O aguardado relatório da CFTC mostrou um forte aumento na demanda por dólar após os ataques ao Irã: a posição líquida agregada de venda no USD frente às principais moedas mundiais reduziu-se em US$ 6,7 bilhões, para −US$ 12,3 bilhões. O desequilíbrio de baixa continua considerável, mas a tendência é claramente de alta.

Quanto à economia dos Estados Unidos, o quadro é sombrio, e não há motivos econômicos para uma corrida para o dólar, exceto um: o forte aumento dos riscos de inflação. A inflação dificilmente poderia ficar fora do cenário depois que os custos de importação dispararam com a introdução de tarifas mais altas, e mesmo a anulação temporária dessas iniciativas pelo Supreme Court of the United States não deve mudar essa situação no curto prazo.

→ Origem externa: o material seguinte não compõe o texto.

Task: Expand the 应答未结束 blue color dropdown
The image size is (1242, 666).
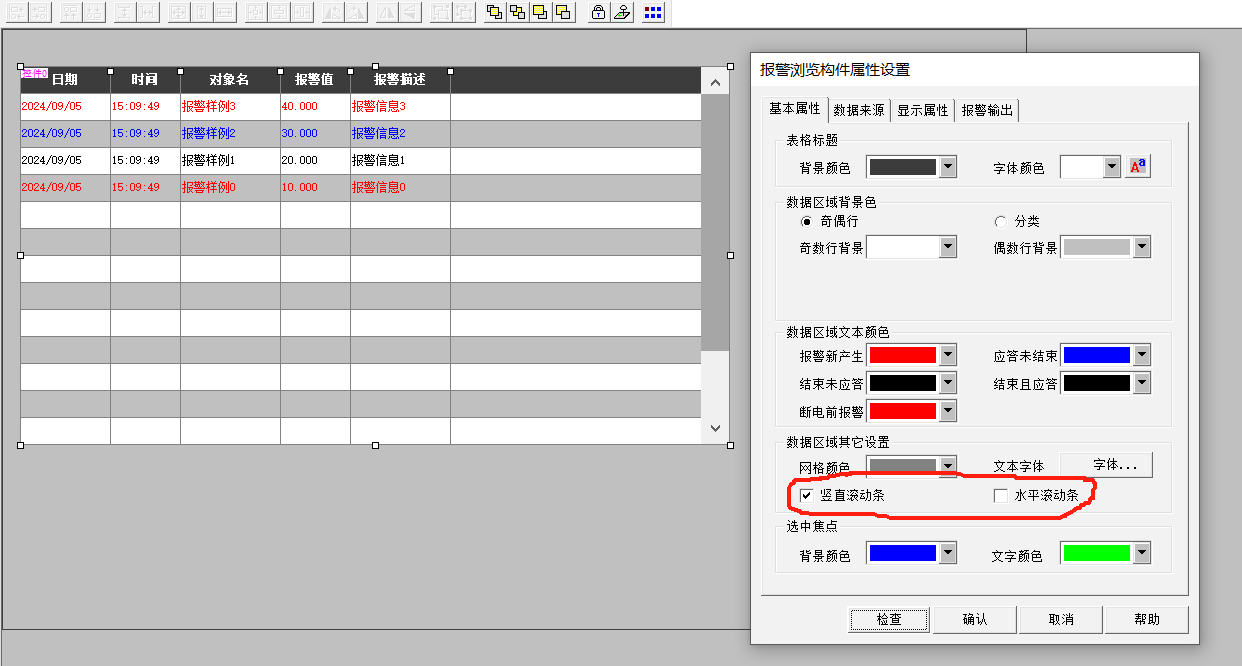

A alta dos preços do petróleo adiciona uma nova e ainda mais clara ameaça a esses riscos. Donald Trump sentiu-se obrigado a comentar o óbvio no domingo, à sua maneira habitual, chamando a si mesmo de inteligente e os outros de tolos. "Preços do petróleo mais altos no curto prazo, que cairão rapidamente assim que a ameaça nuclear iraniana for eliminada — esse é um preço muito pequeno que os EUA estão dispostos a pagar", afirmou Trump, sem explicar por que espera que o aumento seja temporário ou como pretende vencer sem uma campanha terrestre e com um suprimento limitado de mísseis para ataques em massa.
Os rendimentos dos títulos de dívida do governo americano, Treasury Inflation-Protected Securities (TIPS) de cinco anos, protegidos contra a inflação, subiram acentuadamente até o fechamento de sexta-feira, atingindo os níveis mais altos do ano — um dos indicadores mais confiáveis de aumento das expectativas de inflação.

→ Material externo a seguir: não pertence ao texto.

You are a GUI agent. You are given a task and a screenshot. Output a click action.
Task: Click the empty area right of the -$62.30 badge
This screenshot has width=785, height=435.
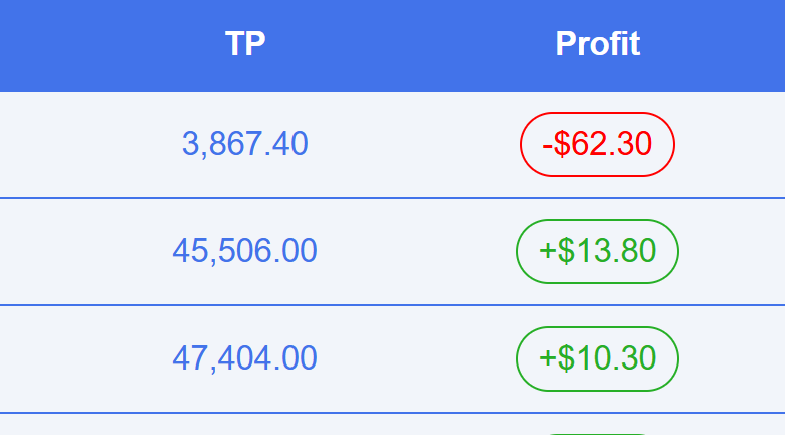pos(735,144)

O relatório de emprego não agrícola dos Estados Unidos divulgado na sexta-feira piorou ainda mais a situação, sinalizando claramente um movimento em direção à recessão. Não apenas as folhas de pagamento não-agrícolas caiu 92 mil em fevereiro, em vez do aumento de 59 mil previsto, como também os dados dos dois meses anteriores foram revisados para baixo em 69 mil no total. Isso representa praticamente um colapso.
A Reserva Federal voltará a se reunir em 18 de março, e é difícil prever como o comitê avaliará a situação. A deterioração do mercado de trabalho aponta para recessão, enquanto o aumento das expectativas inflacionárias torna o cenário ainda mais complicado. Trata-se da estagflação, o pior pesadelo do Fed, que agora parece mais próximo do que antes.
No curto prazo, o dólar ainda mantém sua força como ativo de refúgio. Porém, quanto mais tempo a guerra durar sem sinais claros de resolução a favor dos Estados Unidos e de Israel, maior será o caos nos mercados financeiros globais.